▶ REQUIRED TASK A: Reproduce the text on the Association of Volleyball Professionals verbatim, starting at "The AVP had" and ending at "parties was reached.".

>> BEGIN PROVIDED PASSAGE

The Association of Volleyball Professionals (AVP) is the biggest and longest-running professional beach volleyball tour in the United States. Founded in 1983, the AVP is headquartered in Newport Beach, California. The AVP operates as a 3-tiered development system with AVPFirst, a youth program; AVPNext, a developmental circuit; and the AVP Pro Beach Volleyball Tour itself.

History

19831997: Origins and early history
The AVP was formed in 1983 as a player's union. Following a dispute with a private promoter at the 1984 World Championships in Redondo Beach, California, the AVP began organizing its own men's tour in 1984. The 1985 AVP tour included stops in eight U.S. states with a total prize money of US$275,000. The sport experienced significant growth in the 1980s and 1990s, and by 1993, the AVP tour had a total prize money of US$3.7 million, with ten events that were broadcast on NBC Sports and attended by over 600,000 people. The AVP began organizing women's events in 1993, competing with the Women's Professional Volleyball Association (WPVA), the main women's tour, that began in 1986.

The AVP had conflicts with the sport's international governing body, the Fédération Internationale de Volleyball (FIVB), in the 1980s and 1990s over regulations and sponsorship. This culminated in an initial boycott of FIVB Olympic qualification events by the top American players in the lead up to beach volleyball's Olympic debut at the 1996 Summer Olympics.  The boycott ended in mid-1995 after an agreement between both parties was reached.

>> END PROVIDED PASSAGE
>> BEGIN PROVIDED DATA

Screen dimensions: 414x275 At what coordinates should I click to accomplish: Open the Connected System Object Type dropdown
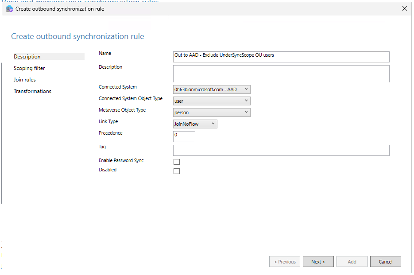(x=211, y=101)
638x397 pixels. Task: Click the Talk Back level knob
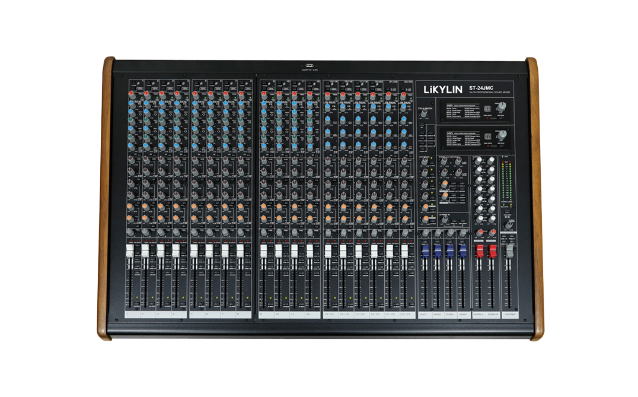[425, 115]
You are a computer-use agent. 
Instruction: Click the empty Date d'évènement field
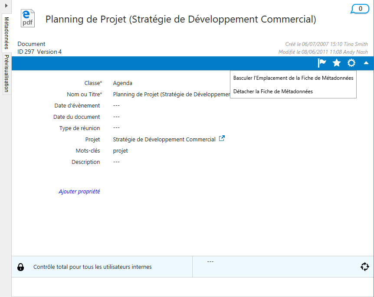(116, 106)
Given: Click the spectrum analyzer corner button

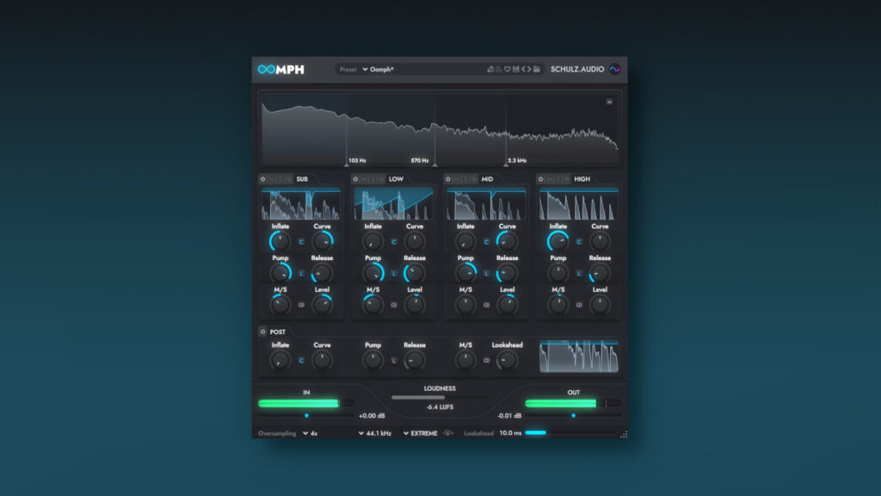Looking at the screenshot, I should 610,102.
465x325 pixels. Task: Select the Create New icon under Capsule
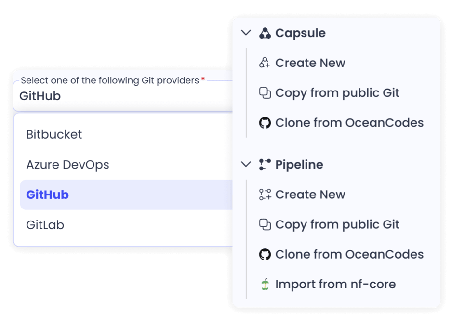[x=264, y=63]
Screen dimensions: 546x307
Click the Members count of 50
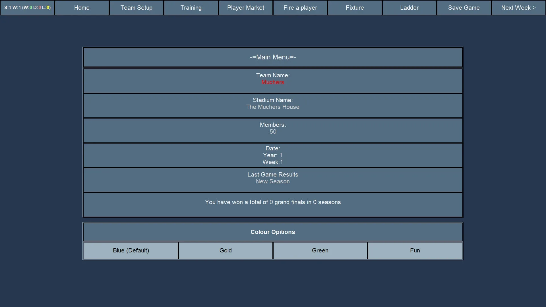[x=273, y=132]
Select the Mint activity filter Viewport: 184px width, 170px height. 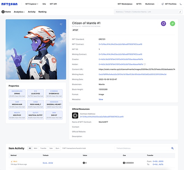pyautogui.click(x=36, y=148)
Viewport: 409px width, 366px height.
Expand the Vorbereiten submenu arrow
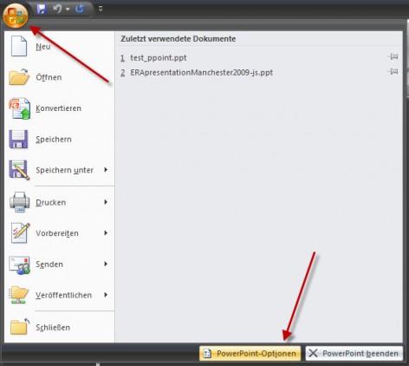tap(106, 232)
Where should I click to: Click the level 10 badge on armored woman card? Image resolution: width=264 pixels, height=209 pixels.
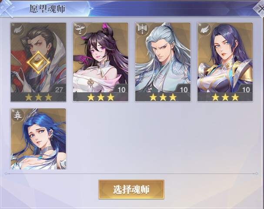[x=246, y=89]
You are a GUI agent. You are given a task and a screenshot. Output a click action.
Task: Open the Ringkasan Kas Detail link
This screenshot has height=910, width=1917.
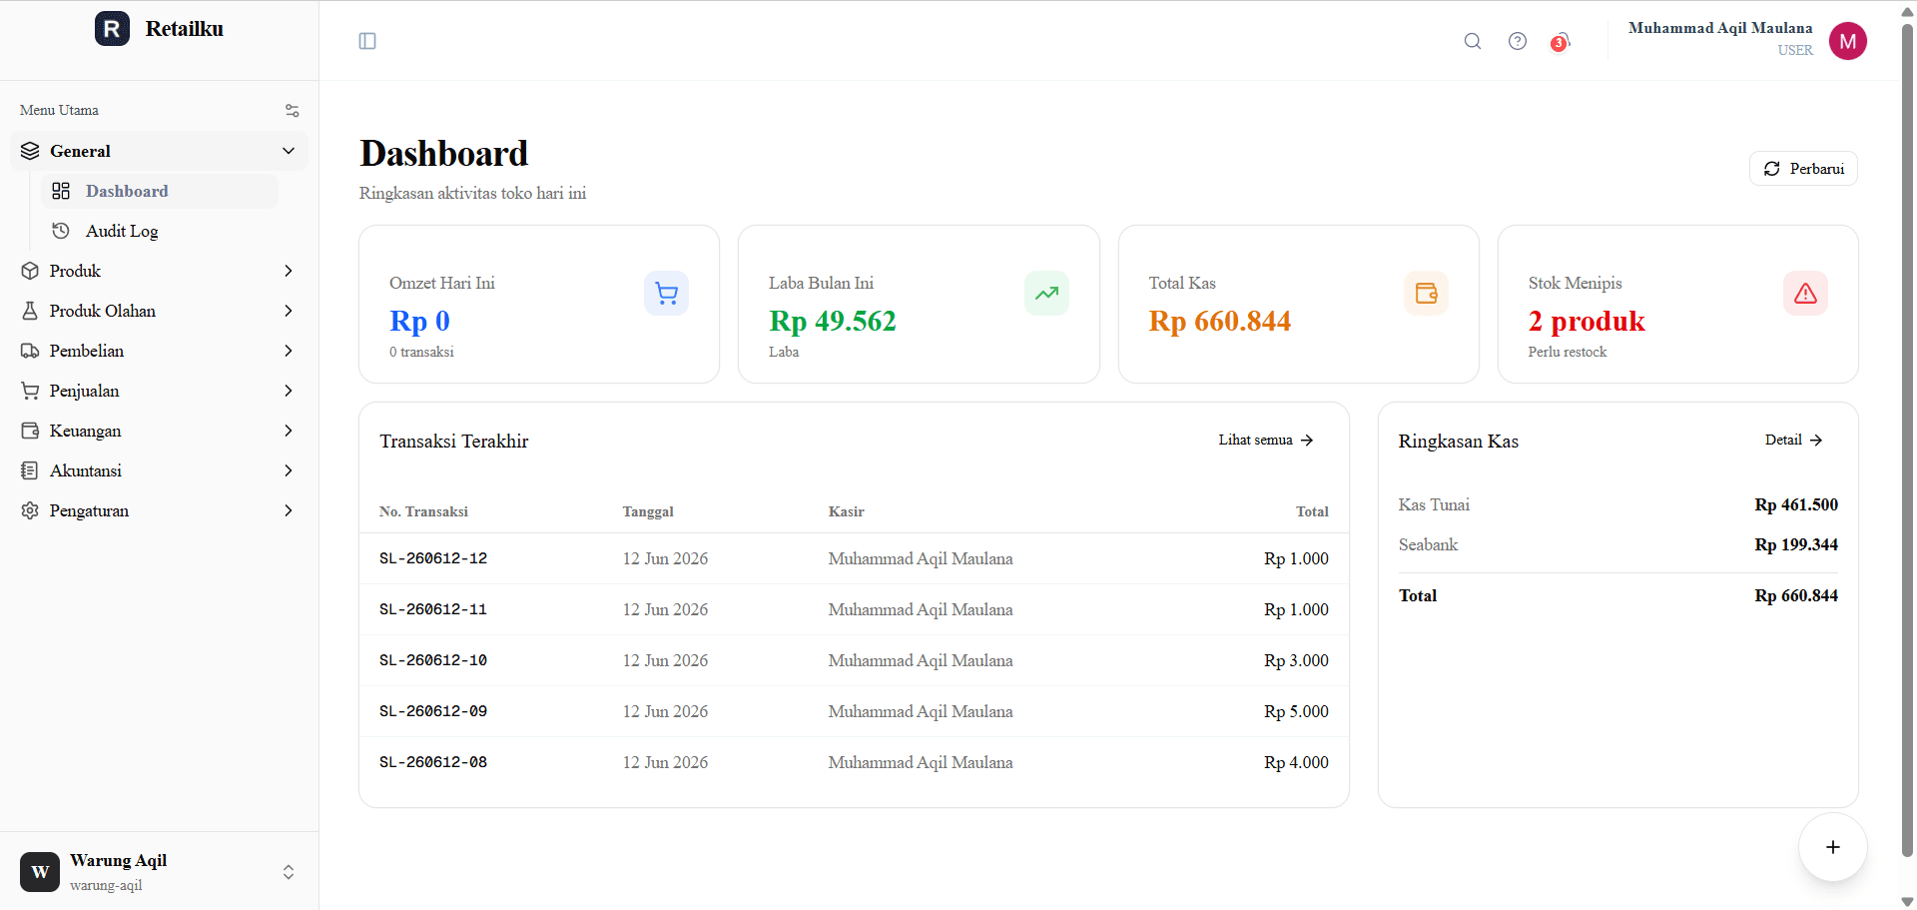point(1794,441)
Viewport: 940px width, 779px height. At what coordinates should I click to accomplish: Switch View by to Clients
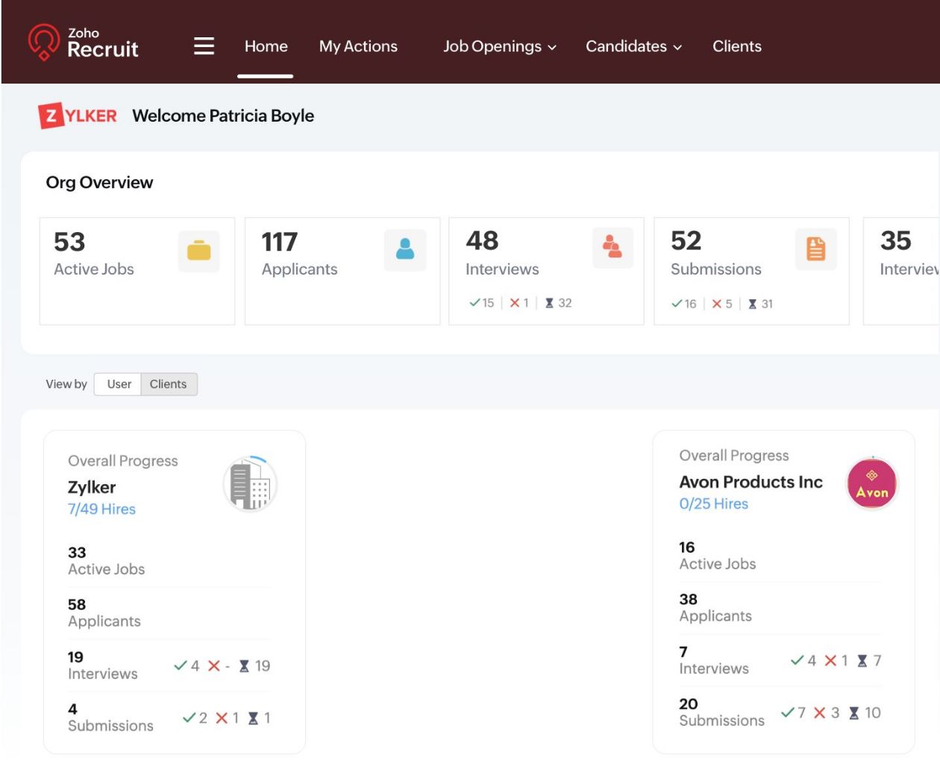[x=168, y=384]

>> END PROVIDED DATA

▶ REQUIRED TASK B: List every line of the listing that contains the word "what".

▶ OUTPUT A:
The AVP had conflicts with the sport's international governing body, the Fédération Internationale de Volleyball (FIVB), in the 1980s and 1990s over regulations and sponsorship. This culminated in an initial boycott of FIVB Olympic qualification events by the top American players in the lead up to beach volleyball's Olympic debut at the 1996 Summer Olympics.  The boycott ended in mid-1995 after an agreement between both parties was reached.

▶ OUTPUT B:
Screen dimensions: 414x275 At what coordinates should I click to accomplish: Open the Connected System Object Type dropdown
Viewport: 940px width, 779px height. At what coordinates should I click to accomplish: Switch View by to Clients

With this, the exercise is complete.